* [WHAT THIS TASK INVOLVES]
Retype all of the lines below with no changes.

--------------------------------------------------

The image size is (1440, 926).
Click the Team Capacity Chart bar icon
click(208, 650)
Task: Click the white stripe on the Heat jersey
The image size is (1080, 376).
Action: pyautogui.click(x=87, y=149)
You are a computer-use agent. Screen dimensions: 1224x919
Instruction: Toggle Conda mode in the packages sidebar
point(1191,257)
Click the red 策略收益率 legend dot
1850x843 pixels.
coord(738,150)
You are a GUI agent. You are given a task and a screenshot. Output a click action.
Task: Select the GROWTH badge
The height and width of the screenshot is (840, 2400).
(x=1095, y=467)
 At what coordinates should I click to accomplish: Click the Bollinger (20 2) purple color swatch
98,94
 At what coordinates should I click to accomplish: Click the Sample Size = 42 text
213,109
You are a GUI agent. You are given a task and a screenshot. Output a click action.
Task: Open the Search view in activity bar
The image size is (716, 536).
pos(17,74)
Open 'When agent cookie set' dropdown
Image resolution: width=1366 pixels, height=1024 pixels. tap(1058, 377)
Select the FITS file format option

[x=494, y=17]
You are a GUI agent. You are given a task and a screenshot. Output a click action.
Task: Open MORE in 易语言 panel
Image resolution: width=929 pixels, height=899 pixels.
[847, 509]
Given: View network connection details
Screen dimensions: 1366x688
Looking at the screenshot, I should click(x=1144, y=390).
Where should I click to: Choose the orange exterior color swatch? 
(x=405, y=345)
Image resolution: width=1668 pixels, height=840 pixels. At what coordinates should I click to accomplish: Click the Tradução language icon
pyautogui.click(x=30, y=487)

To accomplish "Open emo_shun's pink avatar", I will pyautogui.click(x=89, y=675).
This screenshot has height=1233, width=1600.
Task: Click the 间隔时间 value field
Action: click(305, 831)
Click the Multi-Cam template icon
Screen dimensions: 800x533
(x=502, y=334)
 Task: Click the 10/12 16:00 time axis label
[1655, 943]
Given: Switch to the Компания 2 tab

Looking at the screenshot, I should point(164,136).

--------------------------------------------------

* [EXERCISE RESULT]
The image size is (1440, 926).
Click the Team Capacity Chart bar icon
click(208, 650)
Task: Click the white stripe on the Heat jersey
The image size is (1080, 376).
Action: pyautogui.click(x=87, y=149)
You are a computer-use agent. Screen dimensions: 1224x919
Instruction: Toggle Conda mode in the packages sidebar
point(1191,257)
Click the red 策略收益率 legend dot
1850x843 pixels.
coord(738,150)
You are a GUI agent. You are given a task and a screenshot. Output a click action.
Task: Select the GROWTH badge
The height and width of the screenshot is (840, 2400).
(x=1095, y=467)
 At what coordinates should I click to accomplish: Click the Bollinger (20 2) purple color swatch
98,94
 At what coordinates should I click to accomplish: Click the Sample Size = 42 text
213,109
You are a GUI agent. You are given a task and a screenshot. Output a click action.
Task: Open the Search view in activity bar
The image size is (716, 536).
pos(17,74)
Open 'When agent cookie set' dropdown
Image resolution: width=1366 pixels, height=1024 pixels. tap(1058, 377)
Select the FITS file format option

[x=494, y=17]
You are a GUI agent. You are given a task and a screenshot. Output a click action.
Task: Open MORE in 易语言 panel
Image resolution: width=929 pixels, height=899 pixels.
[847, 509]
Given: View network connection details
Screen dimensions: 1366x688
Looking at the screenshot, I should click(x=1144, y=390).
Where should I click to: Choose the orange exterior color swatch? 
(x=405, y=345)
Image resolution: width=1668 pixels, height=840 pixels. At what coordinates should I click to accomplish: Click the Tradução language icon
pyautogui.click(x=30, y=487)

To accomplish "Open emo_shun's pink avatar", I will pyautogui.click(x=89, y=675).
This screenshot has height=1233, width=1600.
Task: Click the 间隔时间 value field
Action: click(305, 831)
Click the Multi-Cam template icon
Screen dimensions: 800x533
(x=502, y=334)
 Task: Click the 10/12 16:00 time axis label
[1655, 943]
Given: Switch to the Компания 2 tab

Looking at the screenshot, I should point(164,136).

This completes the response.